When Mozart was thirty-three, he was passing through Dresden, so he paid a visit to some friends. A portrait artist named Dora (or Doris) Stock was at the household that evening and she made the sketch you see here, a portrait that has since become a famous one of Mozart. According to Ms. Stock’s account of the evening, Mozart arrived shortly before dinner. He immediately went to the pianoforte and began to improvise. Everyone gathered around to listen. When the servant came in and announced that dinner was being served in the dining room, no one budged. Who could pull themselves away when Herr Mozart was playing so beautifully? So the soup grew cold. Finally, the hostess’ appetite for music was eclipsed by her appetite for roast beef, so she gently tapped Mozart on the shoulder and said, “We are going to eat now. Please join us.” She did not realize that such a gentle approach wouldn’t be enough to pull Mozart away from his delight. And so, the group ate dinner and dessert accompanied by none other than Wolfgang Mozart improvising at the piano. Imagine being there!

We think of Mozart as a composer because we know him by the notes he left behind, but these notes are the residue of Mozart’s profound love of music, and of his deep, creative friendship with various instruments, particularly keyboard instruments. While biographies of Mozart focus on the completion of this composition or that, his ongoing, daily, spontaneous conversations with keyboards never stopped until Mozart himself did at the age of just thirty-five.
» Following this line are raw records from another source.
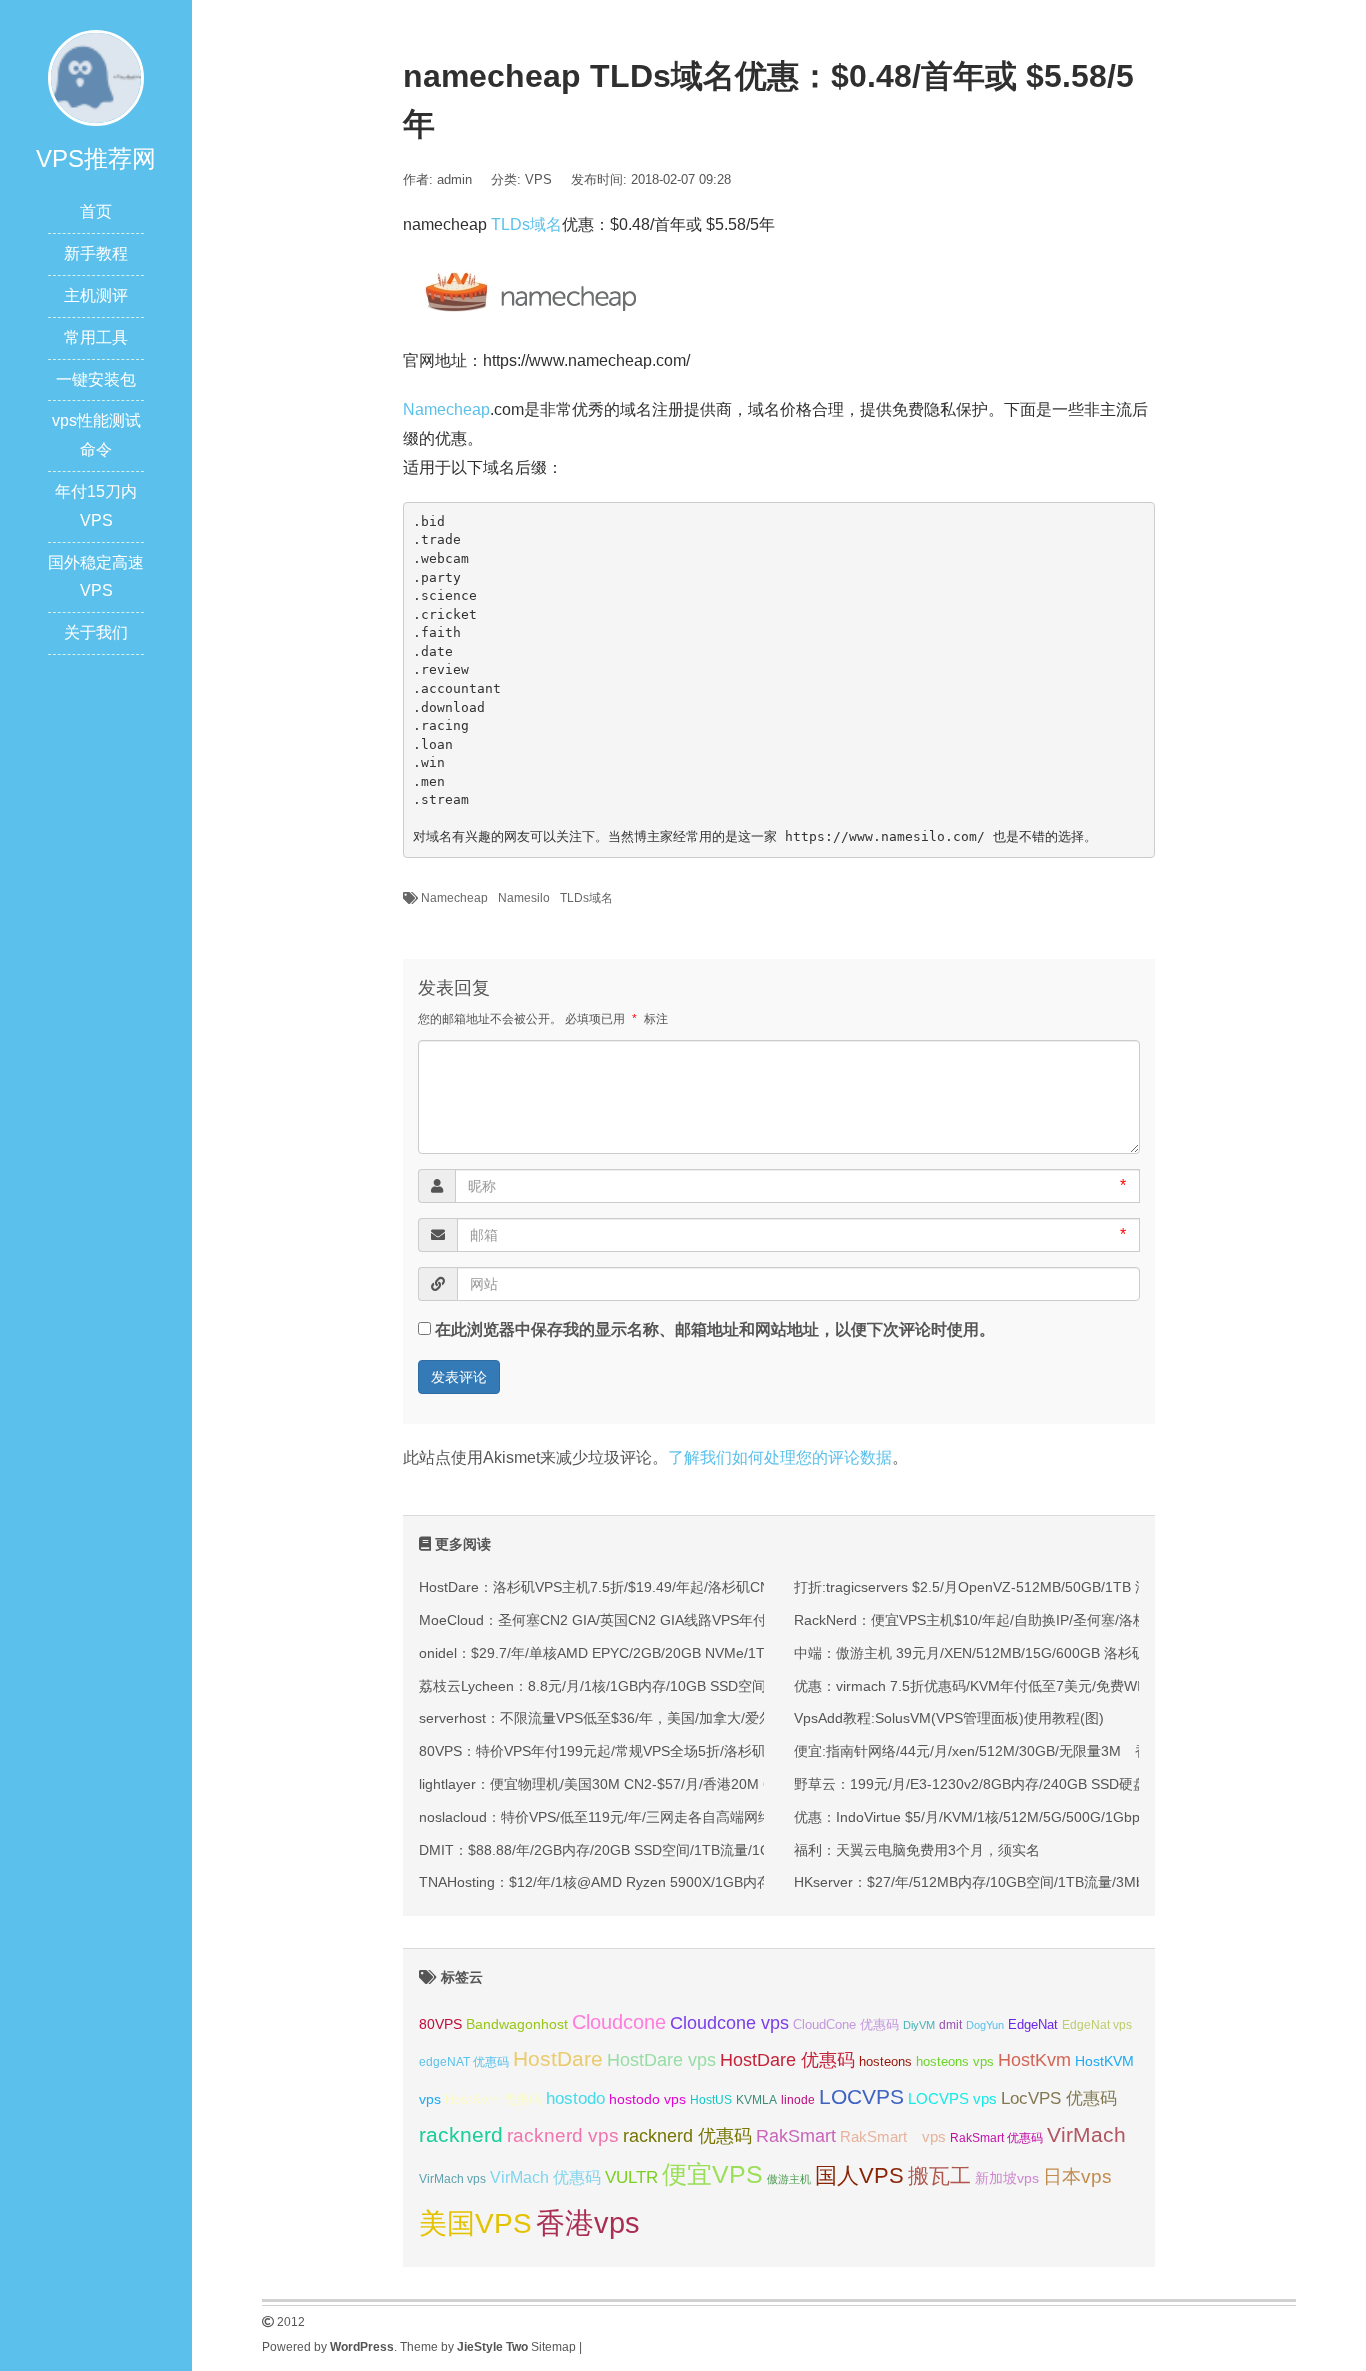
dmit (950, 2025)
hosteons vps (955, 2061)
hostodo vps (647, 2099)
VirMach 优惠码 (545, 2177)
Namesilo (524, 898)
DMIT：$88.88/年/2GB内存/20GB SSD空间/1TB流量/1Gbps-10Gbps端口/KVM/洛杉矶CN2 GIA (716, 1850)
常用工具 (96, 337)
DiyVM (919, 2025)
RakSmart (796, 2135)
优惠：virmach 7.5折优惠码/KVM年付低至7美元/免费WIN (972, 1686)
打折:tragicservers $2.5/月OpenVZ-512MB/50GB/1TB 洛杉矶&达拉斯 (1011, 1587)
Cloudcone (619, 2022)
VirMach (1086, 2134)
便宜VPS (712, 2174)
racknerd (461, 2134)
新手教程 (96, 253)
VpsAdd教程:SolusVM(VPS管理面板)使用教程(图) (949, 1718)
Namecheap (446, 409)
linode (798, 2100)
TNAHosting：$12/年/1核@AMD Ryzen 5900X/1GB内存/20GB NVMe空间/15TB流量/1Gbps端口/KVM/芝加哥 (760, 1882)
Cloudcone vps (729, 2023)
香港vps (588, 2222)
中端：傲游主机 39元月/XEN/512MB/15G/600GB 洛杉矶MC (981, 1653)
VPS (538, 179)
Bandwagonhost (517, 2024)
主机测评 (96, 295)
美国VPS (475, 2223)
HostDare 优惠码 (787, 2060)
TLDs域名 (526, 224)
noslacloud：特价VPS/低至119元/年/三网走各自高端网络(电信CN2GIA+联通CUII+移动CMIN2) (712, 1817)
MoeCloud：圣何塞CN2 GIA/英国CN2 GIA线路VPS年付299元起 (619, 1620)
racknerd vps (563, 2135)
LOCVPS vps (952, 2099)
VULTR (631, 2177)
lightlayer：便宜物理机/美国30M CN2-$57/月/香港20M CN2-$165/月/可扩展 (655, 1784)
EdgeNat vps (1097, 2025)
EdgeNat (1033, 2024)
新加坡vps (1007, 2178)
The German author Wolfgang Hildesdeimer wrote a biography of Wolfgang Mozart. I am particularly fond of this passage from that book:  “Contemporaries report that when he was playing the piano, especially when improvising, he became that other human being they would have liked him to be in his daily life. His expression changed; he seemed to become serene… These must have been the moments (often hours) when he reveled in blissful self-forgetfulness, when he severed his connection with the outside world; here he was the unadorned Mozart, who needed no intermediary in order to communicate – no singers, no instrumentalists or fellow musicians, and no bothersome score, either. Here, and perhaps only here, he achieved true pleasure in his own genius; here he transcended himself, becoming the absolute Mozart.”